Back during the Gulf war there was a call for patriot garments for a fashion show in Washington DC. This sweater was my item. The obvious red-white-blue. Remember this was 1990. We were into big-bold-bright. I used stripes and stars with the back of the sweater being a big USA star.
When you design for fashion shows it has to be bigger - bolder - brighter. This was never written up as a pattern but ended up on quite a few runways back then. I can't believe how great I thought it was back then!
I also used to take pictures and create garments and afghans from them. This afghan is the Split Rock Lighthouse in northern Minnesota. I've done people's dogs, Fred Astaire and many other pictures. My brother has an afghan from an old design hundred dollar bill - being big into money he loves that afghan.

Finally, I used to teach a class on knitting for the larger figure. I used to teach people how to use different knitting techniques to get a wider fabric from the knitting machine and talk about adapting styles to look good on larger sizes (too bad I don't always follow my own advice!) At the beginning of the class I would let the ladies know there was one garment I wouldn't recommend trying to adapt to the larger size and I would hold up my hot pink bikini.

No one has ever been brave enough to try this little garment on. definitely NOT me!

Tuesday, June 2, 2009

The Lady & The Unicorn Coat

Before I show you the Lady & the Unicorn Tapestry Coat I made back in the 90s I have to brag just a wee bit. Last year I posted a pattern I came up with for a crocheted market bag. I used some old Rust colored Sugar N Cream so I called the bag the "Rust Goes Green" market bag. It wasn't that big of a deal so I posted it as a free pattern on my blog and on Ravelry. That was last June (2008). Since then it has been downloaded every day. I still get hits daily from crochet pattern websites. It's truly amazing.

For the heck of it I checked out my latest Ravelry popularity lists to see where it was at after a year. In the crocheted bag list Rust Goes Green is #10 out of over 1500 bags. WOW! In all the bags available (knit & crochet) on Ravelry It is #49 out of over 5000 bag patterns. To me this is unbelievable. I get emails weekly from people saying they like this pattern. Thanks everyone. I will try to get my act together and get some new patterns out there for you.

So - The "Unicorn Coat"

Back in the late 80s and early 90s when I was designing machine knitting items I came across a pattern by Pat Cook. It was truly amazing. This pattern was pages and pages of graphs for a full length coat - 4 colors per row. It was written for the Passap DM 80. For those of you who have NO idea what this machine is like. I has 180 needles across the bed and is a double bed. That means it can knit and purl or create a double knit fabric.
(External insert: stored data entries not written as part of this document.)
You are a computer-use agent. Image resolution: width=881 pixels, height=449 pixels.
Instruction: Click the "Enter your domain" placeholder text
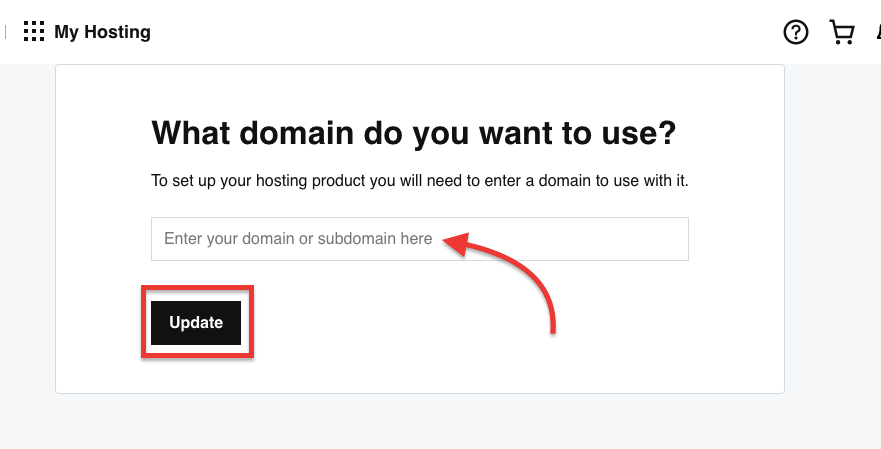[298, 239]
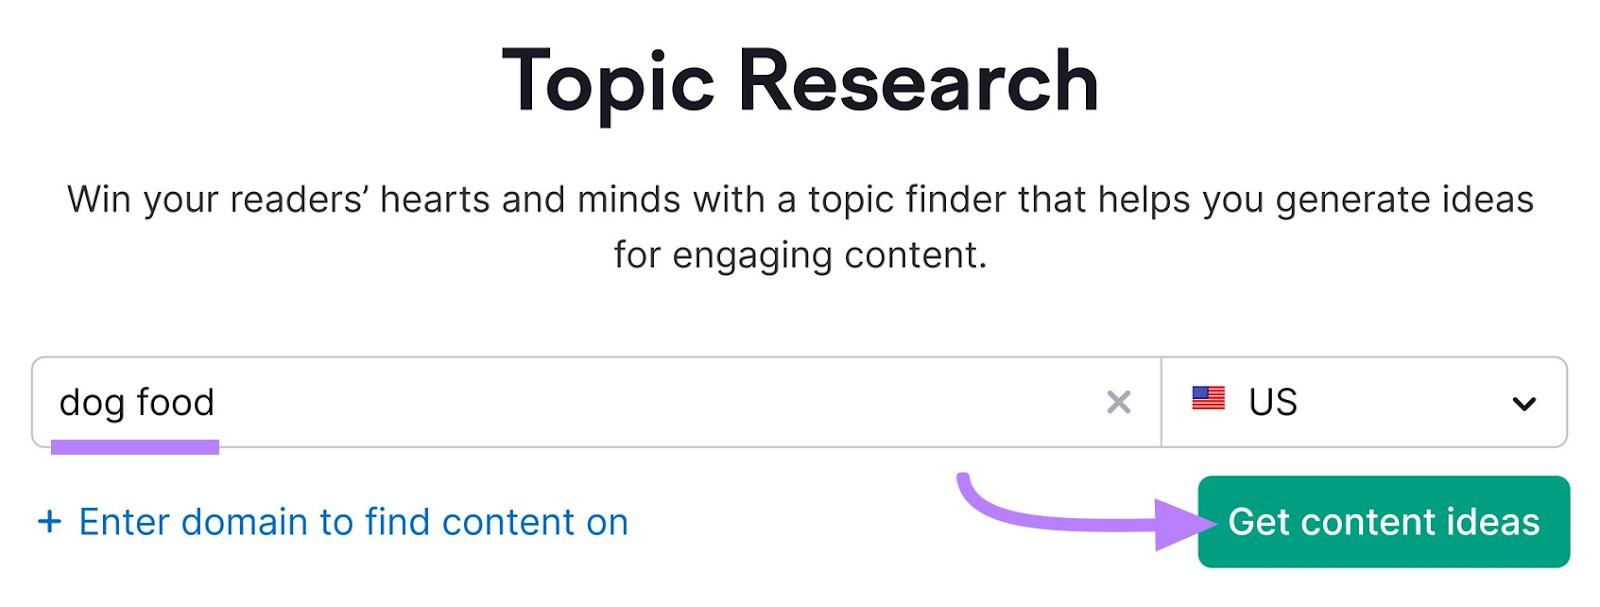Click the Topic Research page heading
Image resolution: width=1600 pixels, height=607 pixels.
[x=800, y=78]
It also has little metal "pegs" on the bottom of the bed that you move up if you want the needle to knit and leave down if you want the yarn to skip the needle.
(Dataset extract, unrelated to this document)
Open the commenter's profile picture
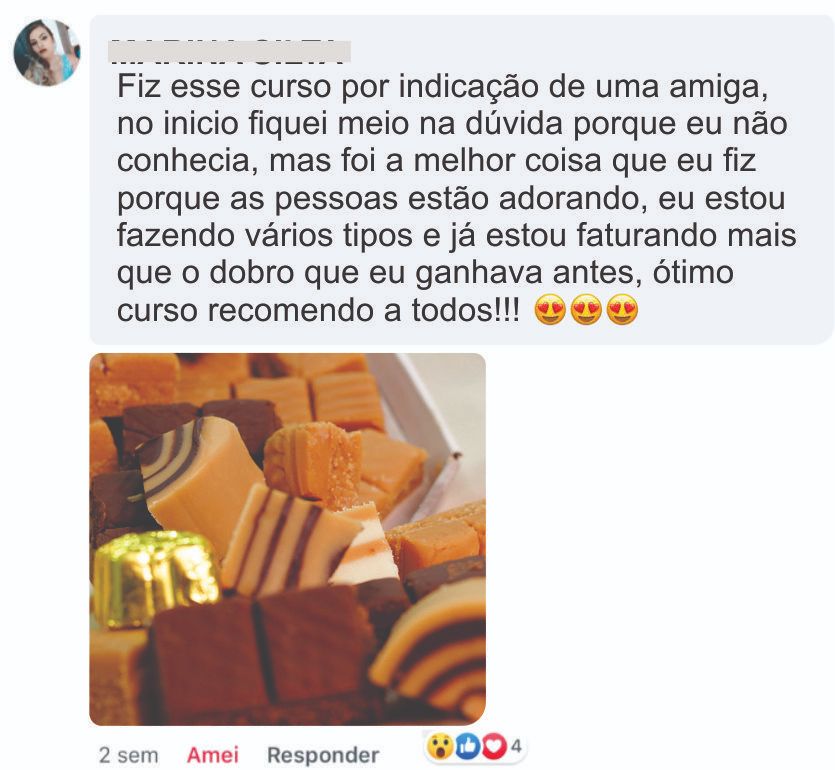 pos(47,52)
To make this beautiful coat on this machine meant setting up the little pegs 4 times for each row of knitting (each color has to be knit separately - 4 colors= 4 passes per row.) That's a lot of work. At the same time the Passap E6000 came out. It is an electronic version of the DM80. Also about this time the DesignaKnit software program came out so you can design on the computer and download to the knitting machine. Definitely better but still - lots of paper graphs and they had to be put on the computer program somehow.

I spend 6 months entering the graph stitch by stitch to the computer. After that was done The knitting was about one month.

I convinced Dad to make buttons for it because he enjoyed working with wood and I wanted big wood buttons. He used and old broom handle and they are perfect.


The yarn for the squirrel on the sleeve is a boucle so it is "furry". The other sleeve has white birds on it.

The yarn is a bit bright by today's standards but you have to remember - this was made in the early 90s - we loved these colors back then.

I have never worn the coat to a real event but this coat has been on many runways. The coat is a bit worn, there's a few spots where I discovered I need to repair yarn pulls and one spot where a hole is beginning. Guess that's what comes from all the miles this coat has traveled. All I can say is for back in its day Pat Cook created an amazing coat design and its still an amazing design.